Five intelligence agencies — CISA in the US, NCSC in the UK, plus counterparts from Canada, Australia, and New Zealand — issued a joint statement this week warning that AI-powered cyberattacks capable of overwhelming organizational defenses are not years away. They're months away.
That's the Five Eyes. All five. Together. That doesn't happen often.
What makes this advisory different from the steady background noise of cybersecurity warnings is what they said about who's most exposed: not governments, not large enterprises. Small and medium organizations that have under-invested in security. Their phrase, not ours. "Sitting ducks."
If you run a 10-to-100-person NGO, public sector team, or small business, this advisory is addressed to you.
What has actually changed
The specific shift the agencies are describing isn't that attackers are smarter. It's that the timeline between vulnerability discovery and active exploitation is collapsing.

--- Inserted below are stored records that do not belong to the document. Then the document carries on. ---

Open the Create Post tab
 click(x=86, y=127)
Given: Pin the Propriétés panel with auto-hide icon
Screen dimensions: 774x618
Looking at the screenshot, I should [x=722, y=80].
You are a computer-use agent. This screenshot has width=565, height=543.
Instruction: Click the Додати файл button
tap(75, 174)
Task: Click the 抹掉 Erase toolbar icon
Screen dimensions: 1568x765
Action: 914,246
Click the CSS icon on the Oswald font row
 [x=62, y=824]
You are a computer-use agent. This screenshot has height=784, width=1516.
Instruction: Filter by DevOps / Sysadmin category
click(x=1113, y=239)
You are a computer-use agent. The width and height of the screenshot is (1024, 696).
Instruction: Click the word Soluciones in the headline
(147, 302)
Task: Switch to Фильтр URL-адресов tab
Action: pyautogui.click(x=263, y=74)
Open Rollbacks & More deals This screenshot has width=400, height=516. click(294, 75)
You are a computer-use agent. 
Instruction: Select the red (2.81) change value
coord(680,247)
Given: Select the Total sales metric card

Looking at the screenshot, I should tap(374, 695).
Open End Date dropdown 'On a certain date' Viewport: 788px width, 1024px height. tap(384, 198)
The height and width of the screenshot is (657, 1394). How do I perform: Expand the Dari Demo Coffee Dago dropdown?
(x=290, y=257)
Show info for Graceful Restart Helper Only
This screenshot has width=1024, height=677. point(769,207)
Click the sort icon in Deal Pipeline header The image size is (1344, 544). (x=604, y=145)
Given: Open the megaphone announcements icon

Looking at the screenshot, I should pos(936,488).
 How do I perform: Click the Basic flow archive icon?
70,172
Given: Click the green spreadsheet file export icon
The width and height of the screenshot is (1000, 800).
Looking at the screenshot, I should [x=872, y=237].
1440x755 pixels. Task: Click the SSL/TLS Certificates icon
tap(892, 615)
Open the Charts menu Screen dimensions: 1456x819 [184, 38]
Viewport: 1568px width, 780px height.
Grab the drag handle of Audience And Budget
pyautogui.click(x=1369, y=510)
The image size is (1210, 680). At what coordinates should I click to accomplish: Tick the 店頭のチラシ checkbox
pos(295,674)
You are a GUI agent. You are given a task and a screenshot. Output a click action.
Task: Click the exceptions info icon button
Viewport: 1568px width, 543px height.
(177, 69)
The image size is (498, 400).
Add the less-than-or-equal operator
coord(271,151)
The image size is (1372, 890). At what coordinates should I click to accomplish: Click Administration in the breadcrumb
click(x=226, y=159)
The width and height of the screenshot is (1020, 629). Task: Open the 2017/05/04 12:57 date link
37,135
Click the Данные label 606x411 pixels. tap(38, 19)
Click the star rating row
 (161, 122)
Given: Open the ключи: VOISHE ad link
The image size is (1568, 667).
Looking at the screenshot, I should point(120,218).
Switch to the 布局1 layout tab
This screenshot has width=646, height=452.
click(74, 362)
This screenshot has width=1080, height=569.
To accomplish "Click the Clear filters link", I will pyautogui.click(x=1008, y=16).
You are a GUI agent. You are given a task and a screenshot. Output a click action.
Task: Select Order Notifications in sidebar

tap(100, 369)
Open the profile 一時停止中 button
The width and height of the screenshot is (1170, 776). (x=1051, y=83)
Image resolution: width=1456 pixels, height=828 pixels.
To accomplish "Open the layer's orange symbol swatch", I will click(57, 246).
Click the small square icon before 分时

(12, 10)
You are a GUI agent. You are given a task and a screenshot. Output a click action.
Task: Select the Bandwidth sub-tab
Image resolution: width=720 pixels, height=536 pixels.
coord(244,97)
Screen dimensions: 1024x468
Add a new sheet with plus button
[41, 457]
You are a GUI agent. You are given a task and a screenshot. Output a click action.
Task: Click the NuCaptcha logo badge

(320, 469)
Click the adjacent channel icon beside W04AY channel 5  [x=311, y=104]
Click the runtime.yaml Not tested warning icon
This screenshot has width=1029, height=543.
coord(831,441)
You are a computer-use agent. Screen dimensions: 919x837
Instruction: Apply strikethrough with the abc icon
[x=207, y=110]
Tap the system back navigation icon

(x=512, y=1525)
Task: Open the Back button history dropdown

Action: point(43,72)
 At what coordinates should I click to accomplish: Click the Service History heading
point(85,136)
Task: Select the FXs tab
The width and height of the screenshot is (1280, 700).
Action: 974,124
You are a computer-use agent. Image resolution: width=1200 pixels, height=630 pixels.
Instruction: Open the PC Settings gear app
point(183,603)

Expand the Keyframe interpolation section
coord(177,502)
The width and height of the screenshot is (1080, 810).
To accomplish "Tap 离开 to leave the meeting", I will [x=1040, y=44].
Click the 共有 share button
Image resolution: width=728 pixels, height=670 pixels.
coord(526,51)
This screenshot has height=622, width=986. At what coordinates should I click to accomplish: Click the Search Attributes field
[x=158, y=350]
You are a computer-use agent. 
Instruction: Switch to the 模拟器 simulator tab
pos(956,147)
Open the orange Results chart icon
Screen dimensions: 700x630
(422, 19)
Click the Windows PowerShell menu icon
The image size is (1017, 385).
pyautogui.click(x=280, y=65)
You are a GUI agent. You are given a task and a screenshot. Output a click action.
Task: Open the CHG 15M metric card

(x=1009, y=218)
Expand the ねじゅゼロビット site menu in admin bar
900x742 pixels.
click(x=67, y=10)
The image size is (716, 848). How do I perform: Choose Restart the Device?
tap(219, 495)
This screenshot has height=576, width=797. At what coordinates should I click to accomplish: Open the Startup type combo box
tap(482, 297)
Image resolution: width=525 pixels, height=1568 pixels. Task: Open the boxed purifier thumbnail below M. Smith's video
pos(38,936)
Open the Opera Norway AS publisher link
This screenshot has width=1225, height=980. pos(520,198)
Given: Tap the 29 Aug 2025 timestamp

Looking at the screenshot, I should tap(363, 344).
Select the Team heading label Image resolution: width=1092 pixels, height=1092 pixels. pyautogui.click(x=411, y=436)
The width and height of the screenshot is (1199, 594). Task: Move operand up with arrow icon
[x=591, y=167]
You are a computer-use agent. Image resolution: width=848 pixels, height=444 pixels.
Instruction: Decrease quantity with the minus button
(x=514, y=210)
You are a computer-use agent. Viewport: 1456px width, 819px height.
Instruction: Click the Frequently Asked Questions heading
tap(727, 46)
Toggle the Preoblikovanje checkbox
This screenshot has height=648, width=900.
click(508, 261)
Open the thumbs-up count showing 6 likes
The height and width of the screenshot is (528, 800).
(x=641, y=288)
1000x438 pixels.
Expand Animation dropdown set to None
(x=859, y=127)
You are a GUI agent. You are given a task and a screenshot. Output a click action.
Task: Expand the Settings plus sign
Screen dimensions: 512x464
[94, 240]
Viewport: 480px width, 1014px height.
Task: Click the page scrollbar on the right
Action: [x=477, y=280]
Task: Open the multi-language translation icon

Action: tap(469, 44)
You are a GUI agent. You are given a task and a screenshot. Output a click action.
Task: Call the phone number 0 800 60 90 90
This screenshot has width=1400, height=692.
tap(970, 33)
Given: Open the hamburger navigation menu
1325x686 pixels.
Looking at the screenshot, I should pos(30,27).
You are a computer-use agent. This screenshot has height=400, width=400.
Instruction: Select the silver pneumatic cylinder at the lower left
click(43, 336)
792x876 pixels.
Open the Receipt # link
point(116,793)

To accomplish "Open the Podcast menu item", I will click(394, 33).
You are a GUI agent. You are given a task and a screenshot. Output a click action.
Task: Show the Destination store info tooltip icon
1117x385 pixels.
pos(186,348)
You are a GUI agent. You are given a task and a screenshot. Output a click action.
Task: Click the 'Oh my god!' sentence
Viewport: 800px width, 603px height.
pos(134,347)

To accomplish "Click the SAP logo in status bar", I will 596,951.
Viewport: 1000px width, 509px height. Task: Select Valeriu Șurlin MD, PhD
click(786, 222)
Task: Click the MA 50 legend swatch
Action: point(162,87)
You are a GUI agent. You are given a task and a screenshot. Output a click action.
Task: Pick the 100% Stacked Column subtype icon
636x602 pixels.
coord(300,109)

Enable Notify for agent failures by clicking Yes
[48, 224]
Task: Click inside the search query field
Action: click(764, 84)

Historically, there was a meaningful window. A security researcher finds a flaw, it gets published, organizations patch it, attackers begin exploiting it — that cycle ran on a timeline of weeks. Sometimes months. Security teams could stay ahead of it if they were reasonably diligent.
AI is compressing that window from weeks to days. In some cases, hours.
Frontier AI models can scan public code repositories and CVE disclosures, identify exploitable patterns, and generate working attack code faster than any human team can respond. The advisory authors specifically noted that AI is "fundamentally reshaping the cyber threat landscape" — not as a future projection, but as a present-tense description of what's happening now.
The difference between "months away" and "already happening" is increasingly semantic.
Why small orgs are named specifically
The Five Eyes advisory didn't name small organizations as an afterthought. It's a central point. Large enterprises have security operations centers, dedicated vulnerability management programs, and the budget to run automated patching pipelines. They're still in danger, but they have the infrastructure to respond.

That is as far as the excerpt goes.